<<<<

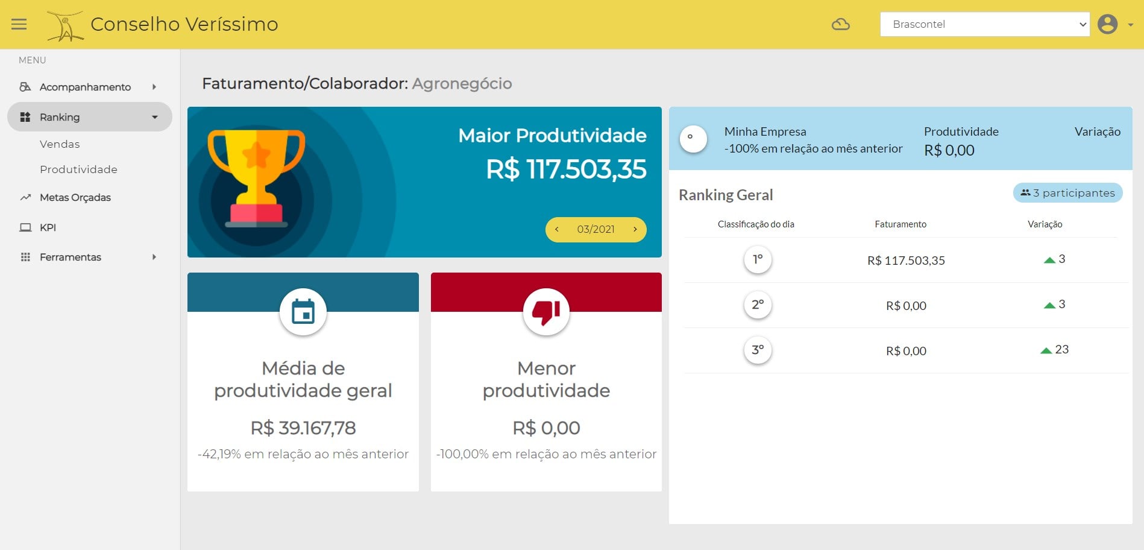Screen dimensions: 1144x550
Task: Select Produtividade under Ranking
Action: [78, 169]
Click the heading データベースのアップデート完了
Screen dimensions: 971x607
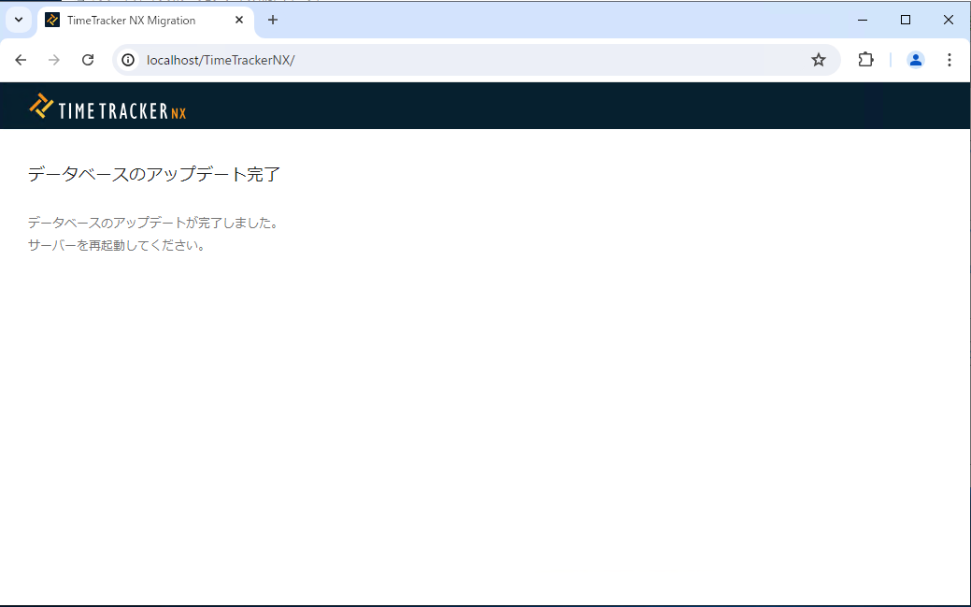[154, 175]
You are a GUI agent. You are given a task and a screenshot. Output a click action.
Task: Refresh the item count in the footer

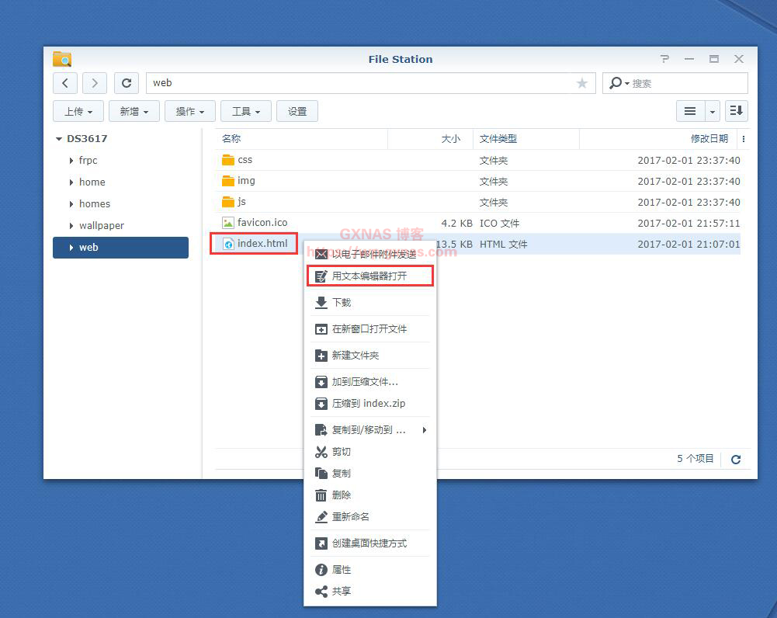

>>>>

*WHAT IS EXPECTED:* Pictures excluded, write out exactly and only the lines of the material from the one containing "Click the heading データベースのアップデート完了" up to and including the last line.

*SOLUTION:*
Click the heading データベースのアップデート完了
Screen dimensions: 971x607
[154, 175]
You are a GUI agent. You are given a task and a screenshot. Output a click action.
Task: Refresh the item count in the footer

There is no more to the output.